Deduplication, support select_streams on single pass, support headers-only

cboulay commented 3 years ago

This PR deduplicates code, allows use of select_streams without double traversal of file (#60) and adds the ability to extract headers only.

It was a bit tricky to do while holding onto a couple top-level functions. I hope I did it to everyone's satisfaction, though it's maybe a little messier than it could have been otherwise.

I think the logger is probably a little too verbose by default, especially when skipping over non-selected streams or grabbing only headers. But I'd like some feedback before I clean that up.

I also think some of the top level functions (even the _ prefixed ones) can be re-ordered more logically, but I wanted to limit the already-large diff.

There are quite a few changes here so I'm tagging lots of reviewers. Please test on your data files. If we're happy with my previous PR then I'll merge that in here so we can test on data files with problematic clock synchronization.

cbrnr commented 3 years ago

Am I right in assuming that resolve_streams only needs stream headers? Indeed the functions it calls (parse_xdf, parse_chunks, _read_chunks) only operate on stream headers so the answer seems like an obvious "yes", but those functions' doc strings don't state this explicitly so I was just wondering if you were planning on building these out in the future?

@cboulay yes, to implement select_streams I was lazy and used parts of existing code that I'd written in an effort to write an XDF reader from scratch. Therefore, the functions you mention only need stream headers, but they are also intended to be used for reading data. At that time I thought it was more important to ship the select streams feature than keeping the code base free from duplicated code.

In my deduplication effort, I'm reusing your _read_chunks method, but this means adding a lot of other functionality to it, only to disable that functionality with stream_headers_only=True when being called via parse_xdf (via resolve_streams). Is this compatible with your use-case?

I need parse_chunks and parse_xdf - so yes, these changes should be compatible. In any case, I will test if everything still works with these changes, just let me know when this is ready for review.

cboulay commented 3 years ago

@cbrnr , ah, I was operating under the assumption that you only needed headers, so I renamed parse_chunks to parse_stream_header_chunks to be explicit. Sorry about that. We can rename it back.

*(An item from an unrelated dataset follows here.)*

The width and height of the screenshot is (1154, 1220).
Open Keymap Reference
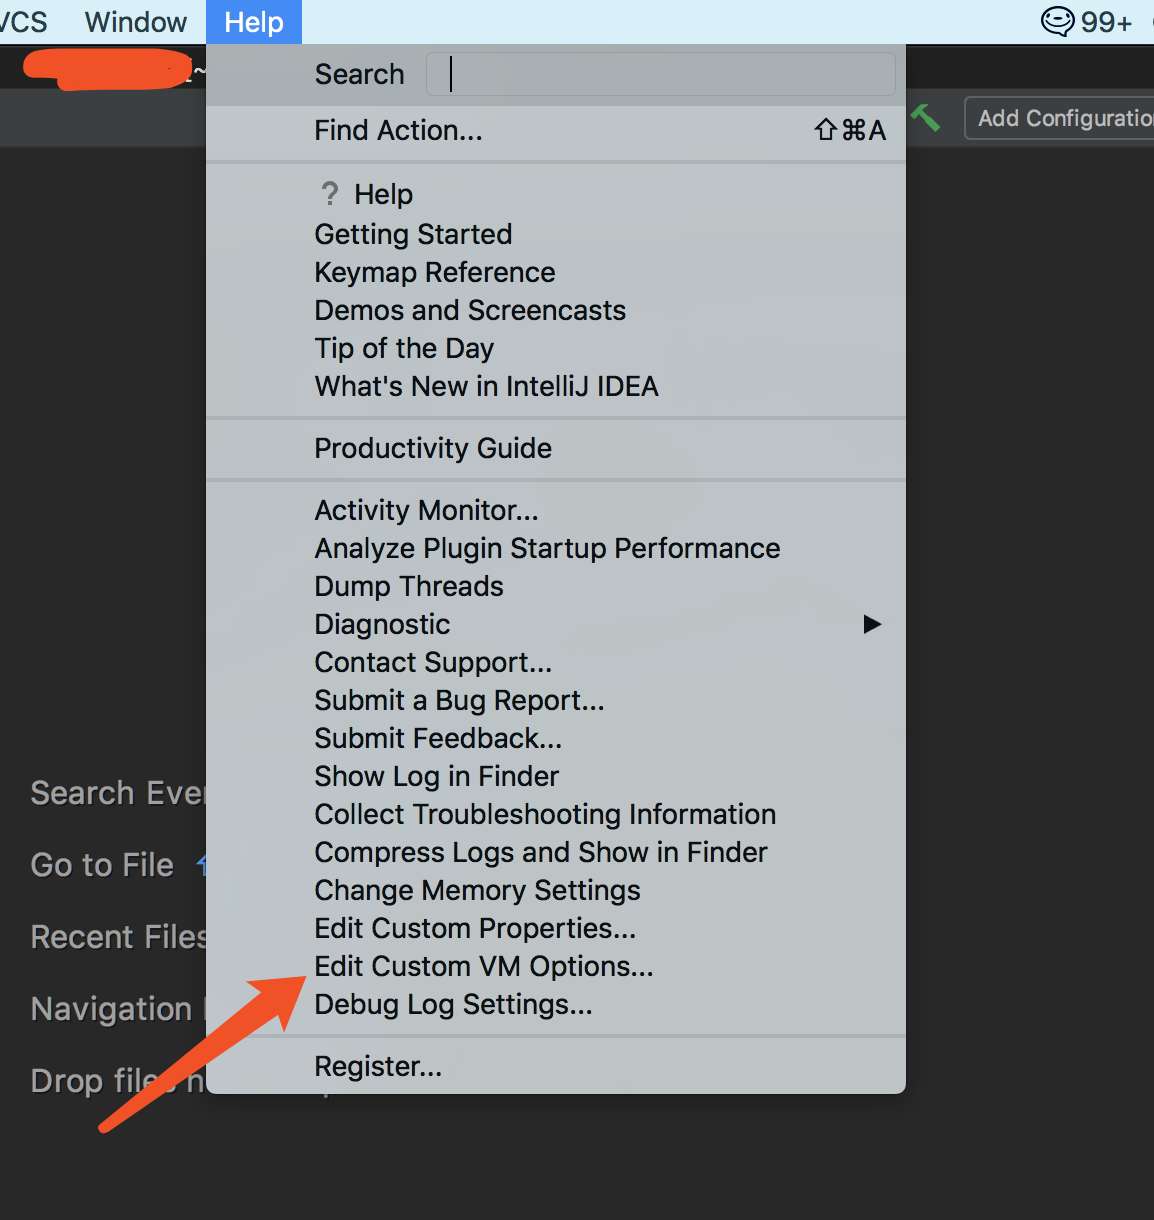[x=434, y=272]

But, we should discuss a little about whether or not that function is required at all. After the changes in this PR, there remains a difference in stream header formatting between load_xdf and your functions. Namely, load_xdf's stream header dict has all of its values wrapped in a list, even the simple strings (e.g. host) and single numbers (e.g. srate). This is because of the use of defaultdict in _xml2dict. I'm not a big fan of this, but changing this now would break any downstream applications that use pyxdf, so it's there to stay. Do you absolutely need to have your stream headers "flatted" or "delistified"?

On that same train of thought, if you do build out parse_chunks further, and eventually have it handle data and build concatenated arrays, would you be satisfied if the format of the completed streams was the same as that currently returned by load_xdf? If yes, then maybe we can move the stream-building code out of load_xdf and into parse_chunks, then parse_chunks can be used by in load_xdf, with an added kwarg to not flatten the stream header dict values.

Please take a look at what I have in place now and let me know how you would like to proceed.

I think we should leave fixing up the 'verbose' usage until a later issue.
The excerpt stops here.